Stored items:
/---
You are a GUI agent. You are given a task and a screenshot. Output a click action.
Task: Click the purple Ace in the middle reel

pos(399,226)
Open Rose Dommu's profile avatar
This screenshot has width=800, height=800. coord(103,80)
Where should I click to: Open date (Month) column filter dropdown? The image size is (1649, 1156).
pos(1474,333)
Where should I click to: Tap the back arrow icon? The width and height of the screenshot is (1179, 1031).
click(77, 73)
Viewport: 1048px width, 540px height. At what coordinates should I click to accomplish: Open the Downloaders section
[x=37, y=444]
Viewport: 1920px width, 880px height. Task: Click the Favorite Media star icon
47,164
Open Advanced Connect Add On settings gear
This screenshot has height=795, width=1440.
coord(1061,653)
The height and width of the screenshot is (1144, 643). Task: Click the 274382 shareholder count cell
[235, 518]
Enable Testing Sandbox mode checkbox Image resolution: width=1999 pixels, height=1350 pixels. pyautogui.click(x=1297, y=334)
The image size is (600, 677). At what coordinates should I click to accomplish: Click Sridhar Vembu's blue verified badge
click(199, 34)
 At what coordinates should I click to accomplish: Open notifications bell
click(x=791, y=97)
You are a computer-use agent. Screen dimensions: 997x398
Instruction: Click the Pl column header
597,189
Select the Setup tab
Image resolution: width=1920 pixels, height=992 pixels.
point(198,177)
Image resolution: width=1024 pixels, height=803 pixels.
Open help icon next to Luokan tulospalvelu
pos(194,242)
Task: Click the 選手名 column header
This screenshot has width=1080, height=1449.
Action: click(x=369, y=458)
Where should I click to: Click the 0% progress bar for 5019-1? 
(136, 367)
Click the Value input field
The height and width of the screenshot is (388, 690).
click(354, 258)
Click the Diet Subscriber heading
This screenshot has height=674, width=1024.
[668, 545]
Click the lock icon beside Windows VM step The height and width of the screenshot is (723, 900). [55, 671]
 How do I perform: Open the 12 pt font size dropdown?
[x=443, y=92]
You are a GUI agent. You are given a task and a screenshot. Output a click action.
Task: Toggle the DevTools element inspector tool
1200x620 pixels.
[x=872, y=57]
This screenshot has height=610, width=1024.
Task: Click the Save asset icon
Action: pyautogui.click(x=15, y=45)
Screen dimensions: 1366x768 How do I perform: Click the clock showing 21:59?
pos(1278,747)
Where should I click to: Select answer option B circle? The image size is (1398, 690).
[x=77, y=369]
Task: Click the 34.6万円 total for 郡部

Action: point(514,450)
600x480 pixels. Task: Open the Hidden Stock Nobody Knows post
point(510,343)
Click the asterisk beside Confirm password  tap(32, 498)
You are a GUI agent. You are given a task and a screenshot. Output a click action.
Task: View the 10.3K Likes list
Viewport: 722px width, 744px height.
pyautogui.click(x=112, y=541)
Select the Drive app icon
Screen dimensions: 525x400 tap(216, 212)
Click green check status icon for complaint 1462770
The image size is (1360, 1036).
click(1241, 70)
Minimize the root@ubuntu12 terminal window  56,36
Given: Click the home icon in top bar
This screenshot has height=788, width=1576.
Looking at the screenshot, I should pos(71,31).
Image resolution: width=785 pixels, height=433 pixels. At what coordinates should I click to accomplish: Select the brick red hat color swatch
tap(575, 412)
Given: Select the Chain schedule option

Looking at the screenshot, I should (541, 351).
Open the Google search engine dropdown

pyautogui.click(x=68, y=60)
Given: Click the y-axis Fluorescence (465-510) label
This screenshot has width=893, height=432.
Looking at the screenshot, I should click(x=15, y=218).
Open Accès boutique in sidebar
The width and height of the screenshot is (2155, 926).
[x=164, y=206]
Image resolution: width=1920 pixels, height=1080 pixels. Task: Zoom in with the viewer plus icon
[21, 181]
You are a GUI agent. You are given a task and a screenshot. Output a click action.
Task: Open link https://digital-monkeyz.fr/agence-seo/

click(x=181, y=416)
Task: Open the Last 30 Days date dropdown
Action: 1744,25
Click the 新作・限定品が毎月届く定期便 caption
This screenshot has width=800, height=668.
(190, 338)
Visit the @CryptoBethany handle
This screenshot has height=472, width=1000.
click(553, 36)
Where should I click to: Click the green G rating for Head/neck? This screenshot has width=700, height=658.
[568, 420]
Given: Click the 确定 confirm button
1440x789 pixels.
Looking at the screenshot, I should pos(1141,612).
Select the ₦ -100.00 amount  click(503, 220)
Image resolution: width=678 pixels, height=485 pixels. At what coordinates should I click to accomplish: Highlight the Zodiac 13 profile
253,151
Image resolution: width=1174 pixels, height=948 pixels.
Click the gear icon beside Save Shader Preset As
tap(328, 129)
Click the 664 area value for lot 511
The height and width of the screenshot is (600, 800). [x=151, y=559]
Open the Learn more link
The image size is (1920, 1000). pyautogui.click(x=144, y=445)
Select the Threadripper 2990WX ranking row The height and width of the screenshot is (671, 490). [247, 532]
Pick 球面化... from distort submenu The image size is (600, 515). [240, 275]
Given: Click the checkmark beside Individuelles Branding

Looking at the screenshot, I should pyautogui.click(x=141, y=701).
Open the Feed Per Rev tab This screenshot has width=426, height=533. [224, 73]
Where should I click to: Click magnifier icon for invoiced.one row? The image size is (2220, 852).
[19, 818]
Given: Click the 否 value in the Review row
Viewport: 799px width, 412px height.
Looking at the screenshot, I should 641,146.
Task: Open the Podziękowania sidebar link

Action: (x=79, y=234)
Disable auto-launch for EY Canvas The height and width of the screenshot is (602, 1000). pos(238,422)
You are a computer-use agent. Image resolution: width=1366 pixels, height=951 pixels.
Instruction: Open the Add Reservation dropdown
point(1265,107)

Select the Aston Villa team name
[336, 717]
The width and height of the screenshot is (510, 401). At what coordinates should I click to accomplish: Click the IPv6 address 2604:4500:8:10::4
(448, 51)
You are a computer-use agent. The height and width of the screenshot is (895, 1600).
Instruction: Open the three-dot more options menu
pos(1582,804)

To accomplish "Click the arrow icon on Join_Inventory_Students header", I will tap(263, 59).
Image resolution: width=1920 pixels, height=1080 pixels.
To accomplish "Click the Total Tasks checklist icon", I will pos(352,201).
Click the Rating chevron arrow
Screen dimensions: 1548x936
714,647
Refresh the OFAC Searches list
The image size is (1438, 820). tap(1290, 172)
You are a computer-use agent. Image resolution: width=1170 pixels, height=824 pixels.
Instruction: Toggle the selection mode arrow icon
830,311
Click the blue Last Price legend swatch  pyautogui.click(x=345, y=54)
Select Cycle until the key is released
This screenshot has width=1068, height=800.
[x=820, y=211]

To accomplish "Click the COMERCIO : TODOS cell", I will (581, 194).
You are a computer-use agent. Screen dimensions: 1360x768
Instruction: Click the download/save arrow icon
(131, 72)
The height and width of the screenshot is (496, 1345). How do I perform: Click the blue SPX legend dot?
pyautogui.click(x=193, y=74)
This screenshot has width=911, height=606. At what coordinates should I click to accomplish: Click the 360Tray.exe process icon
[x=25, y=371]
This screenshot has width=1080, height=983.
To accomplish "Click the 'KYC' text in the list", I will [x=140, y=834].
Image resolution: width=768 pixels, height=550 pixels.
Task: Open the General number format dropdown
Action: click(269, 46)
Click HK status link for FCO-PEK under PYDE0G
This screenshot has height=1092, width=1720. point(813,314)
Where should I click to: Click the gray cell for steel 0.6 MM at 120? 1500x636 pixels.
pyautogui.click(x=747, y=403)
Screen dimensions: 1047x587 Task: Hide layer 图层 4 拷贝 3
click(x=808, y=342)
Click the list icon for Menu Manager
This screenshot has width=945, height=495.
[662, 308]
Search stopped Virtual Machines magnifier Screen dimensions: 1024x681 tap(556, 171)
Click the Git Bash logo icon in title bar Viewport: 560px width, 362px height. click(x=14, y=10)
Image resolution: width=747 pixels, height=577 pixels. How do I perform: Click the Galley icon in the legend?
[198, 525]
\---
Retype only the stretch of lines above starting at the one with "Where should I click to: Open" and stopping at the one with "Task: Toggle the", exactly as written, with both kept.

> _Solution for this problem_
Where should I click to: Open date (Month) column filter dropdown? The image size is (1649, 1156).
pos(1474,333)
Where should I click to: Tap the back arrow icon? The width and height of the screenshot is (1179, 1031).
click(77, 73)
Viewport: 1048px width, 540px height. At what coordinates should I click to accomplish: Open the Downloaders section
[x=37, y=444]
Viewport: 1920px width, 880px height. Task: Click the Favorite Media star icon
47,164
Open Advanced Connect Add On settings gear
This screenshot has height=795, width=1440.
coord(1061,653)
The height and width of the screenshot is (1144, 643). Task: Click the 274382 shareholder count cell
[235, 518]
Enable Testing Sandbox mode checkbox Image resolution: width=1999 pixels, height=1350 pixels. pyautogui.click(x=1297, y=334)
The image size is (600, 677). At what coordinates should I click to accomplish: Click Sridhar Vembu's blue verified badge
click(199, 34)
 At what coordinates should I click to accomplish: Open notifications bell
click(x=791, y=97)
You are a computer-use agent. Screen dimensions: 997x398
Instruction: Click the Pl column header
597,189
Select the Setup tab
Image resolution: width=1920 pixels, height=992 pixels.
point(198,177)
Image resolution: width=1024 pixels, height=803 pixels.
Open help icon next to Luokan tulospalvelu
pos(194,242)
Task: Click the 選手名 column header
This screenshot has width=1080, height=1449.
Action: click(x=369, y=458)
Where should I click to: Click the 0% progress bar for 5019-1? 
(136, 367)
Click the Value input field
The height and width of the screenshot is (388, 690).
click(354, 258)
Click the Diet Subscriber heading
This screenshot has height=674, width=1024.
[668, 545]
Click the lock icon beside Windows VM step The height and width of the screenshot is (723, 900). [55, 671]
 How do I perform: Open the 12 pt font size dropdown?
[x=443, y=92]
You are a GUI agent. You are given a task and a screenshot. Output a click action.
Task: Toggle the DevTools element inspector tool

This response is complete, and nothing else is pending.